(Dataset excerpts)

= Beginning of Section =

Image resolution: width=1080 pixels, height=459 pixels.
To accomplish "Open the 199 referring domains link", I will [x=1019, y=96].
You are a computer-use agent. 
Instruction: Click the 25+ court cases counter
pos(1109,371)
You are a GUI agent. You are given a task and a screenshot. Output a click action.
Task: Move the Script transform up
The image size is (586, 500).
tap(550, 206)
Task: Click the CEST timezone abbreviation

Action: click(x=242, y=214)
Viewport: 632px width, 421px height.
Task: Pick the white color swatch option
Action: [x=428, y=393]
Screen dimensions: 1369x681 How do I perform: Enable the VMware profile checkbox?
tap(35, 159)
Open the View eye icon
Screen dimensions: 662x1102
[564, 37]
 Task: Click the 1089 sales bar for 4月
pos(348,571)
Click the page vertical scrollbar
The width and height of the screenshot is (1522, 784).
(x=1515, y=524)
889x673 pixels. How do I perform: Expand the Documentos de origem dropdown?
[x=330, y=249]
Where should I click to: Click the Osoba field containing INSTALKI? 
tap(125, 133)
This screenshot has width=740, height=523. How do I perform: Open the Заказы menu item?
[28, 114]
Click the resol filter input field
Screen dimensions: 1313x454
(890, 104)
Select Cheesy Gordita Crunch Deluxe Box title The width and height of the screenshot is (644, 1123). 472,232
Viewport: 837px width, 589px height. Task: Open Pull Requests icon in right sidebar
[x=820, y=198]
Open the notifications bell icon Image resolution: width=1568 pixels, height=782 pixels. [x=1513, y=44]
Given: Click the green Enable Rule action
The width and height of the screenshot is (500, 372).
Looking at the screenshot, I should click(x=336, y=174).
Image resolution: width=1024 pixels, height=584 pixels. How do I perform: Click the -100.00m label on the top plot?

= End of Section =

• [Task objective] Exactly as written above, copy out all the records.

• [Task result]
Image resolution: width=1080 pixels, height=459 pixels.
To accomplish "Open the 199 referring domains link", I will [x=1019, y=96].
You are a computer-use agent. 
Instruction: Click the 25+ court cases counter
pos(1109,371)
You are a GUI agent. You are given a task and a screenshot. Output a click action.
Task: Move the Script transform up
The image size is (586, 500).
tap(550, 206)
Task: Click the CEST timezone abbreviation

Action: click(x=242, y=214)
Viewport: 632px width, 421px height.
Task: Pick the white color swatch option
Action: [x=428, y=393]
Screen dimensions: 1369x681 How do I perform: Enable the VMware profile checkbox?
tap(35, 159)
Open the View eye icon
Screen dimensions: 662x1102
[564, 37]
 Task: Click the 1089 sales bar for 4月
pos(348,571)
Click the page vertical scrollbar
The width and height of the screenshot is (1522, 784).
(x=1515, y=524)
889x673 pixels. How do I perform: Expand the Documentos de origem dropdown?
[x=330, y=249]
Where should I click to: Click the Osoba field containing INSTALKI? 
tap(125, 133)
This screenshot has width=740, height=523. How do I perform: Open the Заказы menu item?
[28, 114]
Click the resol filter input field
Screen dimensions: 1313x454
(890, 104)
Select Cheesy Gordita Crunch Deluxe Box title The width and height of the screenshot is (644, 1123). 472,232
Viewport: 837px width, 589px height. Task: Open Pull Requests icon in right sidebar
[x=820, y=198]
Open the notifications bell icon Image resolution: width=1568 pixels, height=782 pixels. [x=1513, y=44]
Given: Click the green Enable Rule action
The width and height of the screenshot is (500, 372).
Looking at the screenshot, I should click(x=336, y=174).
Image resolution: width=1024 pixels, height=584 pixels. How do I perform: Click the -100.00m label on the top plot?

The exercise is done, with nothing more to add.